Почему же человек такого ума, как г-н Сарсе, но считается с процессами, непрестанно видоизменяющими театр? Он очень образован, очень начитан; он лучше кого бы то ни было знает наш репертуар – и старый и современный; он располагает всеми источниками, чтобы следить за эволюцией, которая уже совершилась и еще продолжается. Чем замыкаться в тесных пределах риторики и рассматривать театр лишь как жанр, подчиненный неизменным законам, – не лучше ли распахнуть настежь окно и увидеть в театре создание рук человеческих, которое изменяется вместе с формами общества, расширяется вместе с развитием науки и все ближе подходит к той истине, которая является нашей целью и нашей мукой?
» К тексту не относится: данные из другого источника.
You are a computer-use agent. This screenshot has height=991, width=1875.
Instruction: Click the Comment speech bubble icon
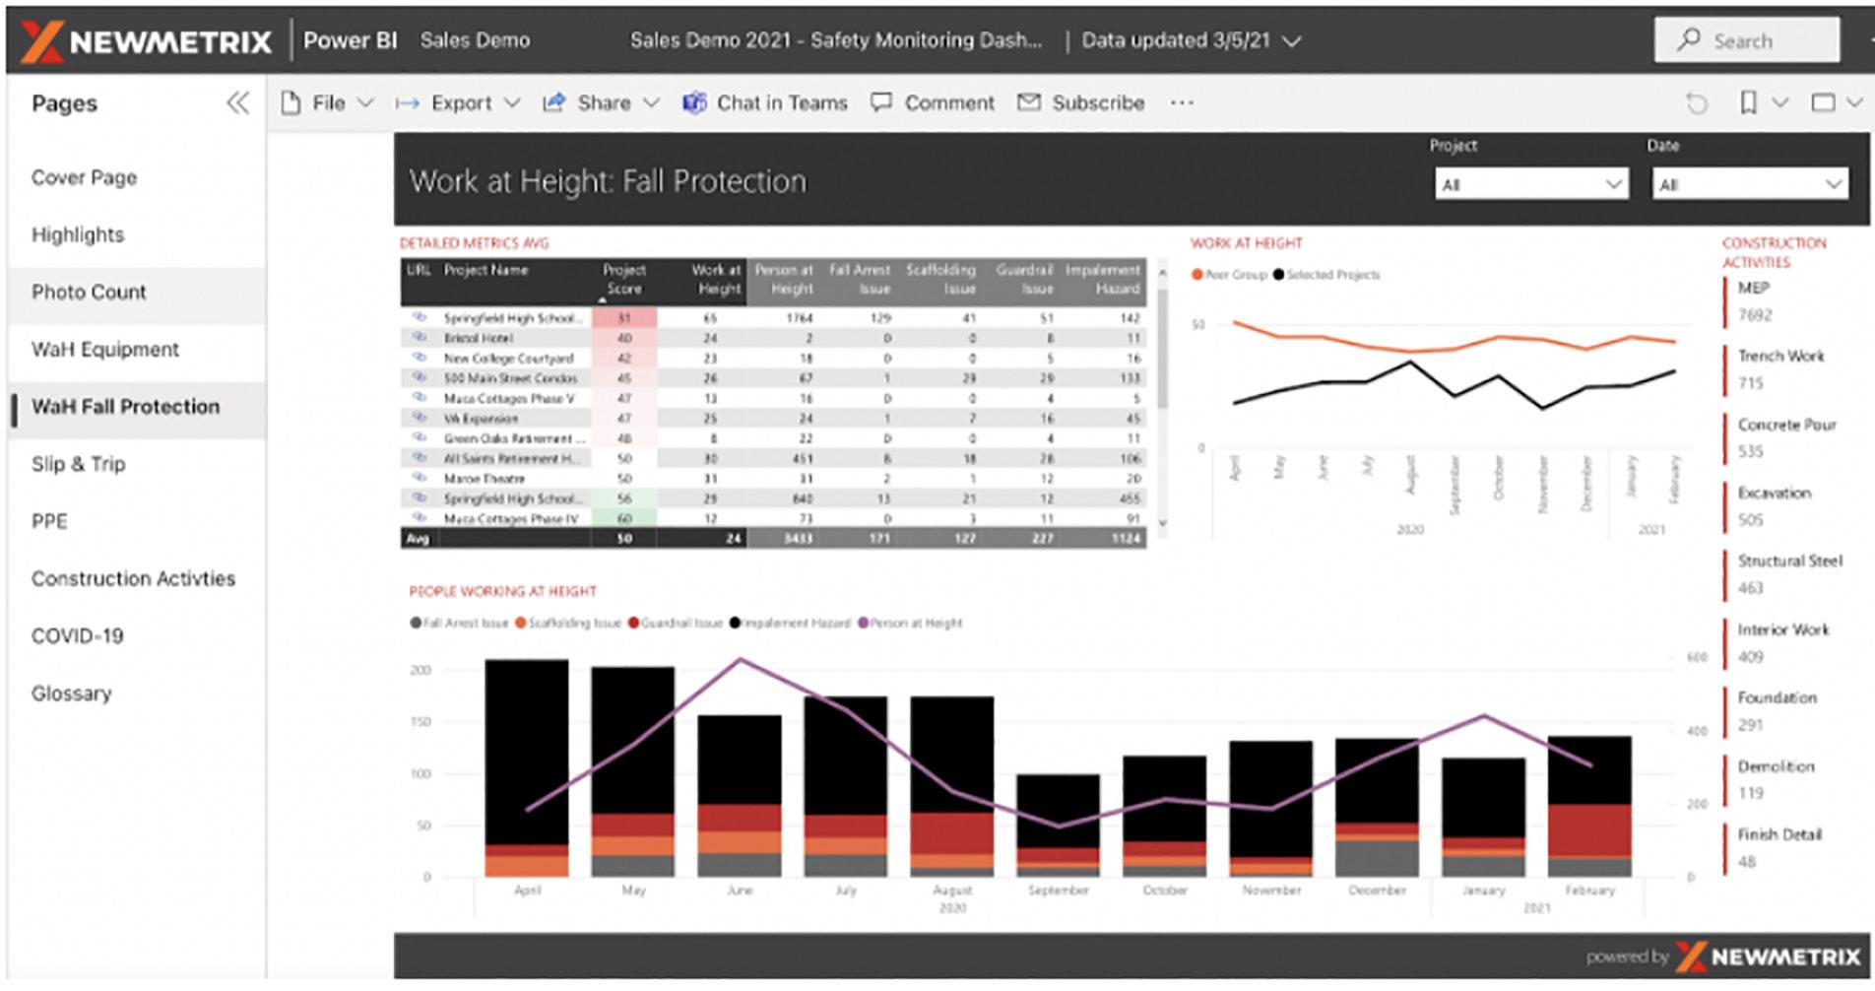pyautogui.click(x=881, y=102)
Вернемся к вопросу о декорациях. Посмотрите, как абстрактная декорация XVII века соответствует драматургии эпохи. Среда еще не принимается в расчет. Кажется, что герой парит в воздухе, освобожденный от внешних предметов. Он не оказывает влияния на них и ими не определен. Он всегда остается на уровне типа, никогда не анализируется как индивидуальность. Но еще характернее, что персонаж того времени обладает лишь механизмом мозга; тело не участвует в действии, только душа – мысли, чувства, страсти. Одним словом, театр XVII века знает только психологию человека, игнорируя его физиологию. Понятно, что при таком взгляде среда остается безучастной, декорация лишена смысла. Местность, где разыгрывается действие, нейтральна, – ведь никакие местности влияния на персонажей не оказывают. Комната, вестибюль, лес, перекресток – не все ли равно? Достаточно и надписи. Драматический конфликт только внутри человека – того человека, которого лишили тела, который не возрос на собственной почве, не дышит воздухом родины. Мы оказываемся свидетелями того, как работает машина интеллекта, взятая изолированно, действующая в сфере чистой абстракции.
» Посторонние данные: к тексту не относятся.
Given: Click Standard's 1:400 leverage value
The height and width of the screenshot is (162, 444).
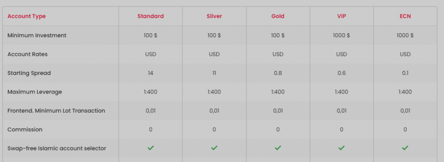Looking at the screenshot, I should (x=150, y=92).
Не буду здесь вдаваться в дискуссию о том, что для литературы благороднее – оставаться в сфере интеллектуальных абстракций или, из приверженности к истине, возвратить телу подобающее ему место. В данный момент нам важно установить ряд элементарных фактов. Свершилась постепенно научная эволюция, и мы видели, как исчез абстрактный герой, уступив место реальному человеку с кровью и мышцами. С этого момента роль внешней среды становится все более значительной. Отсюда и берет свое начало нынешнее движение в области декорации, ибо декорации, в сущности, не что иное, как та среда, в которой родятся, живут и умирают персонажи.
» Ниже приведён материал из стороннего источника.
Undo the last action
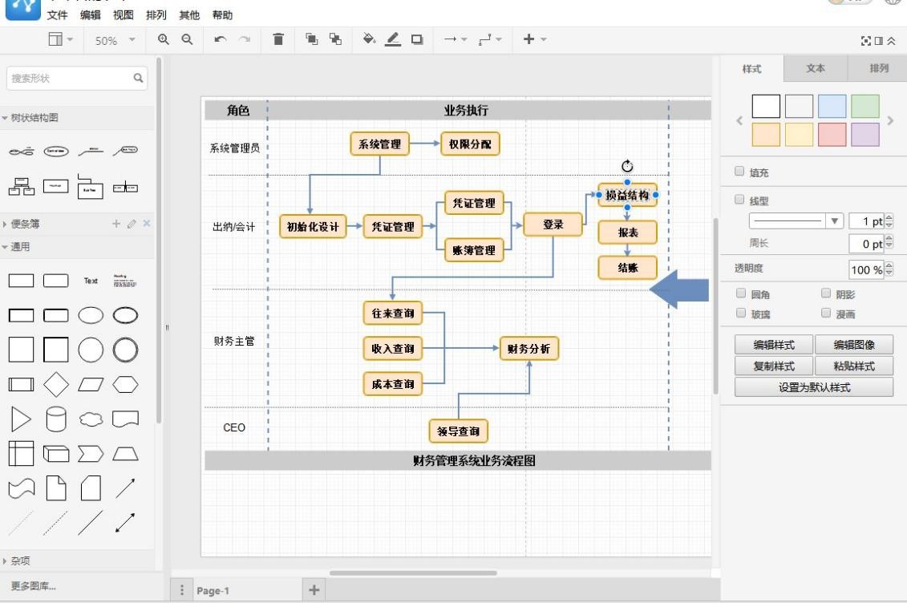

Но чтобы это движение было понятно, необходимо привести пример. Возьмем мольеровского Гарпагона. Гарпагон – тип, абстракция скупости. Мольер не думал рисовать определенного скупца, индивидуальность, обусловленную конкретными обстоятельствами; он рисовал скупость, освободив ее даже от внешних условий, – он даже не показывает нам дом скупца, довольствуясь тем, что заставляет своего героя говорить и действовать. Теперь возьмите бальзаковского папашу Гранде. Перед нами тотчас возникает скупец, индивидуальный человек, выросший в специфической среде; Бальзаку пришлось рисовать эту среду, и в лице Гранде мы имеем не только философскую абстракцию скупости, но и скупость, изученную во всех ее причинах и следствиях, весь этот общечеловеческий и социальный недуг. Вот вам наглядно две концепции – XVII и XIX веков: с одной стороны, абстрактный человек, изученный вне природы; с другой – человек, каким его понимает наука, человек, который возвращен природе и, подвергаясь многообразным влияниям, играет в ней свою определенную роль.